> _Passage shown_
# WANT TO BUY A 2007 ALTIMA



## Maine (Feb 21, 2016)

I'm currently looking at a 2007 Altima 2.5s with 108k at a small dealer. I went and looked at it and it's really clean interior, very little rust(surface on undercarriage). Carfax is clean with one owner. I started it and it idled nice and long story short everything checks out well. I didn't test drive it, I plan to. I asked the dealer to tell me about it and as I did I said how long have you had it and he said a couple months. He said the price started at $9,995 and he decreased to 9,500 then 9000, to 8595, then 8000 and now 7550. at the end of the day I want to spend $5,500. It books on two different sites as 5,000 even (edmunds and KBB) I plan on paying in cash. How do I go about negotiation. Can I get it for 5,500? I've been doing lots of research, but I'm finding a lot of the same things. E.g: be calm, don't get too attatched, don't talk about how much you're willing to spend, be prepared to walk, offer 10-25% less than sticker to start etc. but I want to know more. looking for all advice.


----------



## JoelSchoenberger (Apr 21, 2015)

Test drive it first. You should ask yourself; why hasn't it sold? It seems their must be a problem if the dealer can't get rid of it.


----------



## rogoman (Dec 16, 2004)

Maine said:


> How do I go about negotiation. Can I get it for 5,500? I've been doing lots of research, but I'm finding a lot of the same things. E.g: be calm, don't get too attatched, don't talk about how much you're willing to spend, be prepared to walk, offer 10-25% less than sticker to start etc. but I want to know more. looking for all advice.

> _The request_
In the Altima thread, which two sites does the original poster say value the car at $5,000? The rows after this stand apart from the Altima thread and are separate material.

> _Records_
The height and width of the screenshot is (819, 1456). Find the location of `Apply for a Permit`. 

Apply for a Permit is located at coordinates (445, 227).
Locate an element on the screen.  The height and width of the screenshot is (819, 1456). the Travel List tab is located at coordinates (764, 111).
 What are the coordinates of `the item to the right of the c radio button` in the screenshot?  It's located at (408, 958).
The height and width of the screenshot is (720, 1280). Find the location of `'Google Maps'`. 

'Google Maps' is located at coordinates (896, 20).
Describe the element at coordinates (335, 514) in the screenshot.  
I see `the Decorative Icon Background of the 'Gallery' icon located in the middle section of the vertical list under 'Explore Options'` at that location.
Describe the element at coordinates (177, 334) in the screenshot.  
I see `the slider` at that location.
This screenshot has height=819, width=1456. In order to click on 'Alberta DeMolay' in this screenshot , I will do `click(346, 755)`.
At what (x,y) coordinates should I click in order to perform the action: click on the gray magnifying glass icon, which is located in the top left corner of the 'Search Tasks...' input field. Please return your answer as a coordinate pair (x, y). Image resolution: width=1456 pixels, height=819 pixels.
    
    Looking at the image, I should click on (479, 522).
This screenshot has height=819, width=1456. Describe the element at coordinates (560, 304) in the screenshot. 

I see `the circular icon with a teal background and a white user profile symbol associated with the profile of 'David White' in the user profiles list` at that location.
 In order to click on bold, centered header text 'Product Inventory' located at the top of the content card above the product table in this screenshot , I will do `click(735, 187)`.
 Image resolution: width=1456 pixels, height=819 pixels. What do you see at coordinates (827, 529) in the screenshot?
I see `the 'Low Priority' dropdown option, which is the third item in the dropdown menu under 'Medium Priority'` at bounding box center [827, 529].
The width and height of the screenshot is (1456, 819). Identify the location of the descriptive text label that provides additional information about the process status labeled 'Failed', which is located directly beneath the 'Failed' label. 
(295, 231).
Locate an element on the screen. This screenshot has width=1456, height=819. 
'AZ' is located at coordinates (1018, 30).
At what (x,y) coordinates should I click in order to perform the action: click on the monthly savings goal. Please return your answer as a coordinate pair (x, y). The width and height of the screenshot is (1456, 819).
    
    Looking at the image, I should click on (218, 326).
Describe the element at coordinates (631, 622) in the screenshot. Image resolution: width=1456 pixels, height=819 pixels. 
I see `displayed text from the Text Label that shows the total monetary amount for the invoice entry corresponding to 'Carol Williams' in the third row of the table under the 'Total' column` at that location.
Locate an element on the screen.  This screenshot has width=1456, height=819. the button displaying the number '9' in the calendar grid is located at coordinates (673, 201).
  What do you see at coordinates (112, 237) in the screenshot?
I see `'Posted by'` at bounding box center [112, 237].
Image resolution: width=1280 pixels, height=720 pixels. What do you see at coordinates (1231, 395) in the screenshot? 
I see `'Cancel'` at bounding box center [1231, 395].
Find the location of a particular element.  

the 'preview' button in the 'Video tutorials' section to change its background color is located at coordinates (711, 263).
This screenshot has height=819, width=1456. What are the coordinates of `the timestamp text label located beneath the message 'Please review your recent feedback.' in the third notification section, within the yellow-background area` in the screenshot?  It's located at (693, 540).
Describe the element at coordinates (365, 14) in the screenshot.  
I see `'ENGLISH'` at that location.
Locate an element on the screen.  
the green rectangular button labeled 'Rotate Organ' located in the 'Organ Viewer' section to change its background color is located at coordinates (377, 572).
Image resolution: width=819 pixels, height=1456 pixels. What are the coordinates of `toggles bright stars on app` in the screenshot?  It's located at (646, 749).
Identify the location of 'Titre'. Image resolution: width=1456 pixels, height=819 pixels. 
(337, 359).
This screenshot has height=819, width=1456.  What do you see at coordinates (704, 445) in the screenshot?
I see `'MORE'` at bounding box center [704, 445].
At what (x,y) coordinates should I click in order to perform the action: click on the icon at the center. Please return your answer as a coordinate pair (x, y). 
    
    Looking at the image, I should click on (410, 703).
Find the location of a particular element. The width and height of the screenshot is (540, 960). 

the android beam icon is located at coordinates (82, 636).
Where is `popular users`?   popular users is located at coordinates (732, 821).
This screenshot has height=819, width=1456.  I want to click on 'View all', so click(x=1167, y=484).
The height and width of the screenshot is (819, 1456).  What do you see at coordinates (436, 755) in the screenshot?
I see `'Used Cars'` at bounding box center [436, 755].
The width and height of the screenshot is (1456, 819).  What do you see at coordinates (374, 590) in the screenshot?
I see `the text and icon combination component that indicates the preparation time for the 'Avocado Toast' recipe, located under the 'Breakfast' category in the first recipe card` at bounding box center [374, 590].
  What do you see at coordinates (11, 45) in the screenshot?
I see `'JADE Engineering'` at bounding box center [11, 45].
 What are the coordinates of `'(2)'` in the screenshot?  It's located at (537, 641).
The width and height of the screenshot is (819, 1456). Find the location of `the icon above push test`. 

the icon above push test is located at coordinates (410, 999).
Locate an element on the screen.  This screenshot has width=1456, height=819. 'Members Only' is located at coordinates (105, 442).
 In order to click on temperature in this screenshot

> _Task solution_
Edmunds and KBB.